* PROBLEMS AND TASKS *
1. Quote the forum post about the inference problem word for word, from the part that opens with the words containing "</s> [end of" and closes with "or Normandy layead)".
2. According to the forum post about the inference problem, which model was used with q4_0 in the examples shown?

Unfortunately there appears to be an inference problem. I was wondering if you saw this too, and might have any idea what is wrong?
The issue is that it seems to be missing words out, or skipping over words. Here's some examples testing q4_0 with BloomChat 176B (issue is the same with BloomZ 176B):
<human>: write a story about llamas\n<bot>: Once upon a time, in the land of Spain there were two small and fluffy creatures known as Llama's. They lived happily together with their names were Fred and Wilma they way down. For many years, The one day when the started having a great fun adventure traveling across mountainside through new lands discovering different cultures and new things, but upon arriving to them until 1 night stoped at an o nices or so called Peru. They met a town that beforested hot them some there new friends along with this amazing of many llamas where they way side.
they road. The next day 2 ther being
<human>: write a story about llamas\n<bot>: Once upon a time there were two llamas named Mac and Cheese who wanted to get out of their boring home in the farm. They heard some where they could find a new friends on an exciting place called city full of adventures. The found a train ride.
</s> [end of text]
<human>:tell me about Paris\n<bot>: The City of Light
Paris, often simply known as Paris (UK: /ˈpaɪərz/;[2] US:z; French: [paʁi]), is the capital and most populous city of France. With a country which forms part of Île-de-France region on the northern الباطل Peninsula italy or Normandy layead)

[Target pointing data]

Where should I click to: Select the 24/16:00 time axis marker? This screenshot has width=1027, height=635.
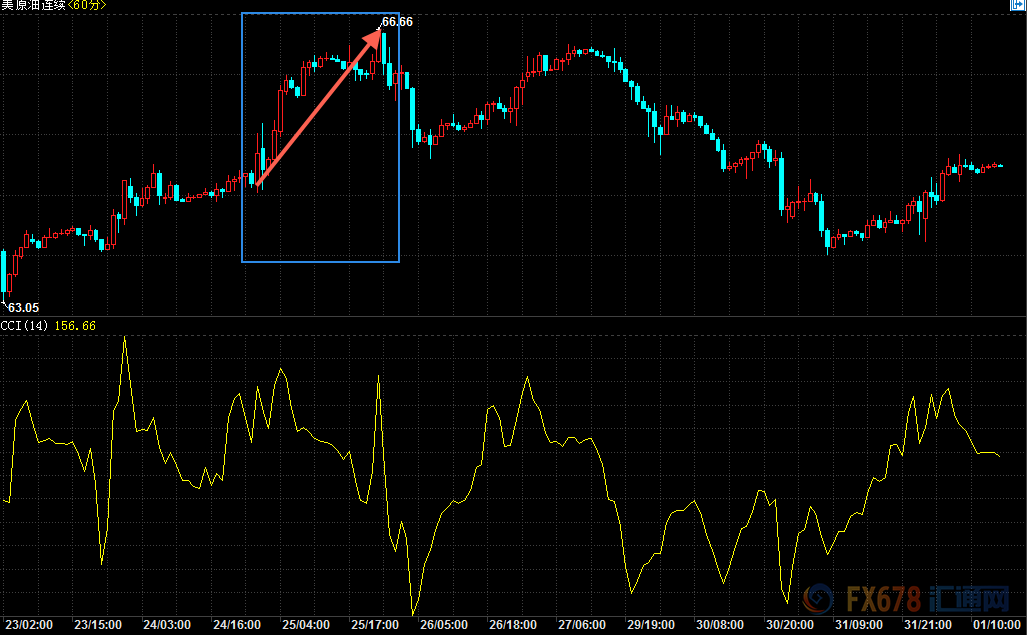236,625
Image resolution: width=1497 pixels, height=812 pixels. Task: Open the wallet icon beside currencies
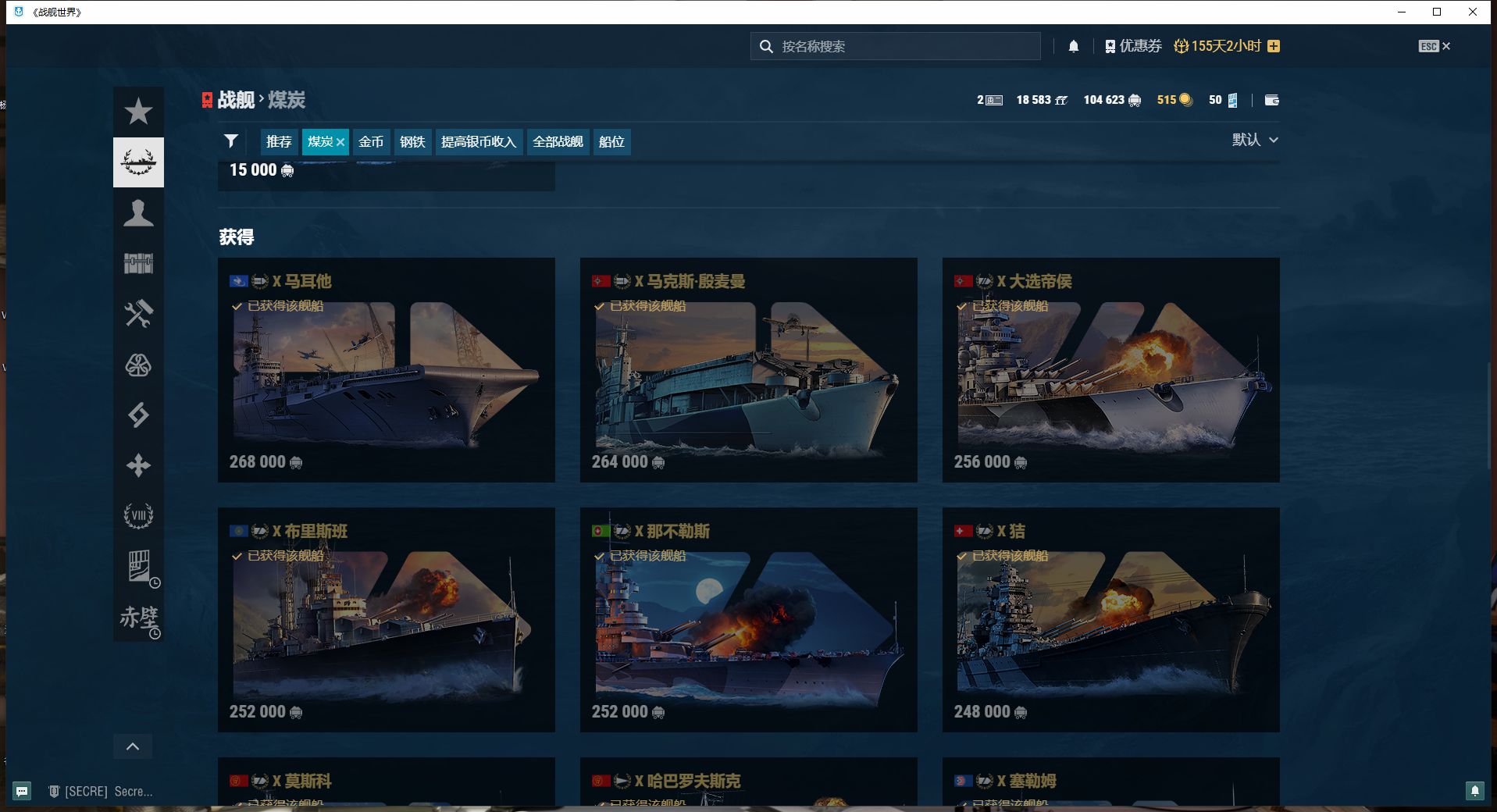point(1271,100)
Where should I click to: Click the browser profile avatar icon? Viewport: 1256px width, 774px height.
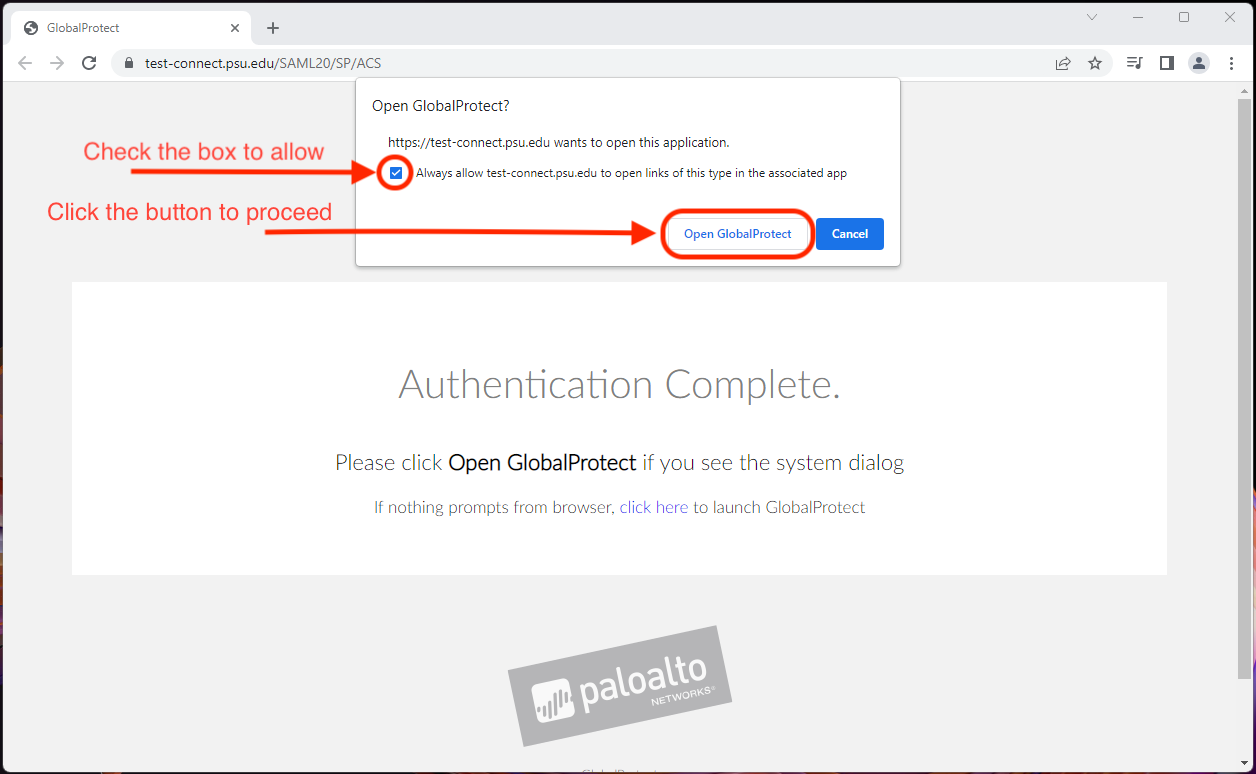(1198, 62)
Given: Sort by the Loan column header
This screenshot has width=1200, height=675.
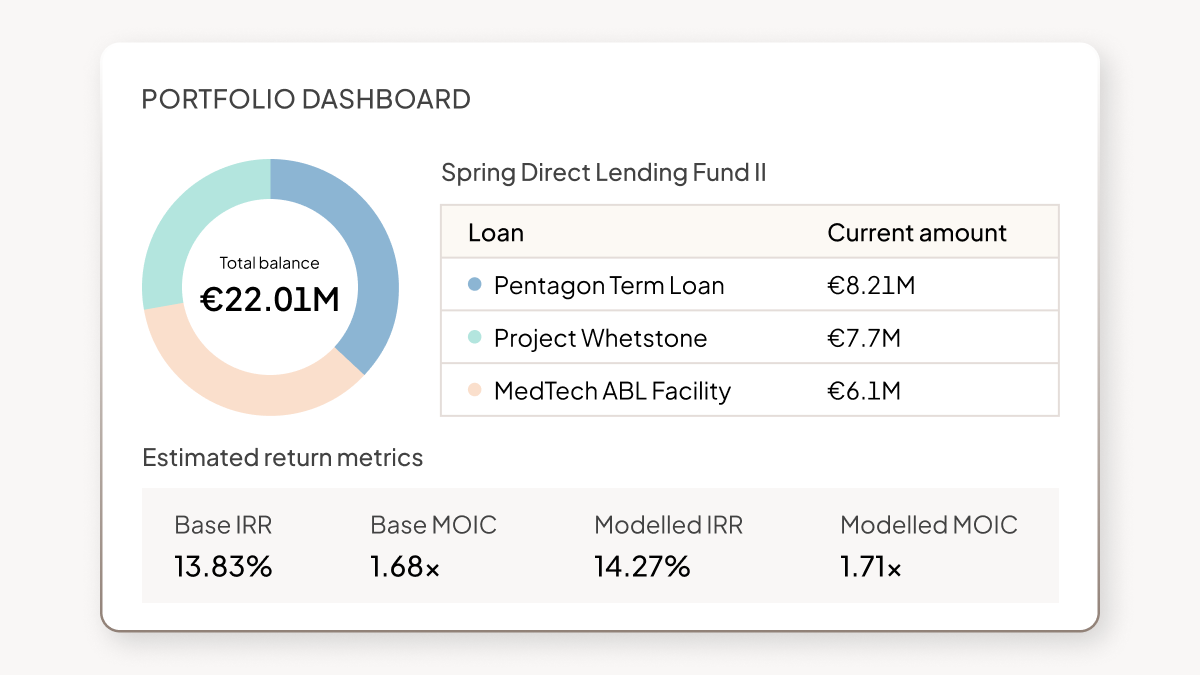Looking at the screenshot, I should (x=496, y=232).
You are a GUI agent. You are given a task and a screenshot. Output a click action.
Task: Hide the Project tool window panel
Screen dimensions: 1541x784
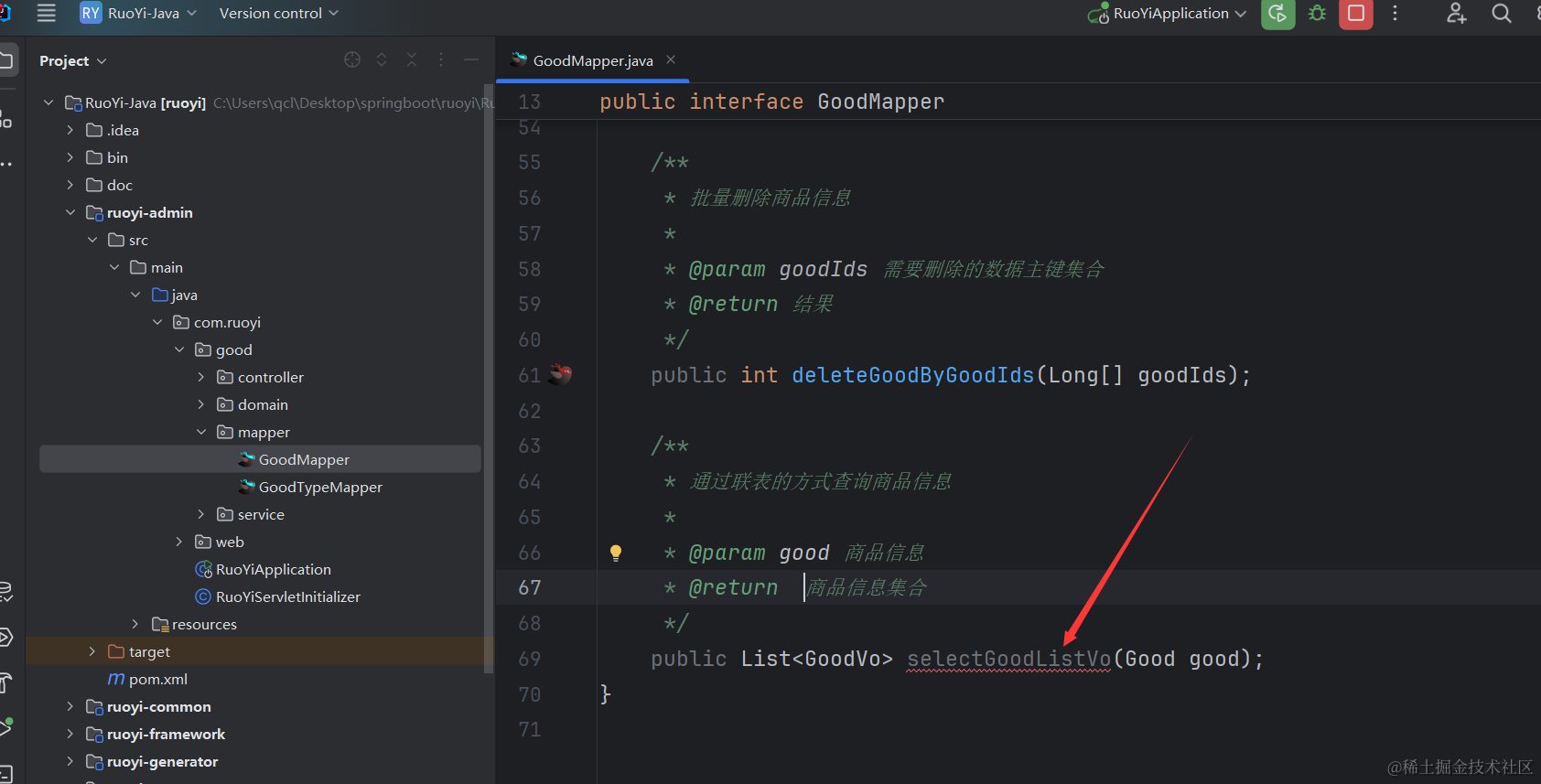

* EXPECTED ANSWERS *
1.
</s> [end of text]
<human>:tell me about Paris\n<bot>: The City of Light
Paris, often simply known as Paris (UK: /ˈpaɪərz/;[2] US:z; French: [paʁi]), is the capital and most populous city of France. With a country which forms part of Île-de-France region on the northern الباطل Peninsula italy or Normandy layead)

2. BloomChat 176B